犬山紙子さんのエッセーと夫・劔樹人さんのマンガを交互にお届けしている本連載。今回は、犬山さんが「ルッキズム(外見至上主義)」の価値観が存在する社会で子育てをすることについてつづりました。五輪開会式の演出として、タレントの容姿を取り上げるという不適切な案が出されていたことが明らかになったことから注目を集めたルッキズム。批判が盛り上がる中、自分の中にルッキズムがあると感じたり、自身もルッキズムに苦しんできたと思ったりした人もいるでしょう。子どもにルッキズムの価値観を持たせないためにはどうしたらよいのでしょうか。

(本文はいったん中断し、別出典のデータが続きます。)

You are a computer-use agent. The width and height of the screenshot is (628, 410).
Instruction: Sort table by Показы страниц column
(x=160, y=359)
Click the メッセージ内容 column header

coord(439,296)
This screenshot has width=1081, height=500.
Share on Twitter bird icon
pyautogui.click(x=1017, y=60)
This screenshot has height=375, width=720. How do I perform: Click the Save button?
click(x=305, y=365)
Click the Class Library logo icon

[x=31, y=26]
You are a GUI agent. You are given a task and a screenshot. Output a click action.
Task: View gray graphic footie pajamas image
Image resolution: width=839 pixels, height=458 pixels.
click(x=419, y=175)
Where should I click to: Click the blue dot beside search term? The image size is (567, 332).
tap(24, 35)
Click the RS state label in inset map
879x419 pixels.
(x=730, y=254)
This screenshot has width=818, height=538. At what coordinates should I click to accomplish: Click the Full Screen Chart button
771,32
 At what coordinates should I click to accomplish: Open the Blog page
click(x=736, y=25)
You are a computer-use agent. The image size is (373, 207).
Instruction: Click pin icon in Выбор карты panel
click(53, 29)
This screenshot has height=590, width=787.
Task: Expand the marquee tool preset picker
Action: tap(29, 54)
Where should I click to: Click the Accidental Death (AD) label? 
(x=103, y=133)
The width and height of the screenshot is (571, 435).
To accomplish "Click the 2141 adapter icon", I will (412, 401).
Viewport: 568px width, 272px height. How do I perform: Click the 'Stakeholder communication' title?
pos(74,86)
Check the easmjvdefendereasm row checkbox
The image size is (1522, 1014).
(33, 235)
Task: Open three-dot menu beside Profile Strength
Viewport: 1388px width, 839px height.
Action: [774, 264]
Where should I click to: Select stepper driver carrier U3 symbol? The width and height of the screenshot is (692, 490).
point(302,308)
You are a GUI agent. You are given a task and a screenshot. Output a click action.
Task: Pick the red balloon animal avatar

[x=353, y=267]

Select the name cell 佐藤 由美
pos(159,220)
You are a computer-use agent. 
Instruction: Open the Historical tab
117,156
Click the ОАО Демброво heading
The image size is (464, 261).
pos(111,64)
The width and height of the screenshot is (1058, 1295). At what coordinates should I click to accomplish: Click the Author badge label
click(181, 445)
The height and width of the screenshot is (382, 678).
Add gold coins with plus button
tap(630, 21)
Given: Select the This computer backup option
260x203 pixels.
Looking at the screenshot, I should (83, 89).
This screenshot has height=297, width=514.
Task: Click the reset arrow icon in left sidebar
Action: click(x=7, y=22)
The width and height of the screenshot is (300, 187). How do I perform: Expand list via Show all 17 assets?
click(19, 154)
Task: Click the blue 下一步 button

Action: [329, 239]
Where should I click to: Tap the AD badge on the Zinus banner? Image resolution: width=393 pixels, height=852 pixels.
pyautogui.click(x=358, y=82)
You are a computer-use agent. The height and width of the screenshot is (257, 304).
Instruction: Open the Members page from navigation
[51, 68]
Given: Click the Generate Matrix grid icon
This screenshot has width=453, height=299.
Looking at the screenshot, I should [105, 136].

「大好きだからかわいい」という真理を子が再確認させてくれた

 子どもに毎日「なんでそんなにかわいいの~~」とデレデレしながら言い続けていたら、3歳の終わりに「それはママが私を大好きだからだよ」と答えをくれた。それがあまりにも真理で、私は一瞬面食らってしまった。ルッキズム(外見のよい人を厚遇し、そうでない人に不利益を及ぼす外見至上主義)に出会う前の娘の心は美の真理を知っていたのだ。

 きっと私も幼い頃は知っていたんだろう。でも、成長とともにルッキズムを内面化した私はその真理を忘れてしまい、社会の提示する美の物差しでばかり測るようになってしまった。だから私は子どもの言葉に一瞬面食らってしまったのだろう。

 ここ最近ルッキズムがワイドショーなどでも問題提起されるようになってきた。そこには「オリンピック」という視聴率がくっつく要素があるからこんなにも取り上げられているのかもしれない。

 けれど、マスコミがルッキズムの問題を取り上げるというのは本当に大切な一歩だと感じている。ルッキズムとテレビは切っても切り離せない問題だし、それをあおってきたメディアの責任とセットで語られる様子も見られる。それも、これまでの歴史でルッキズムに「NO」を言い続け、問題提起し続けた人がいるからこそだ。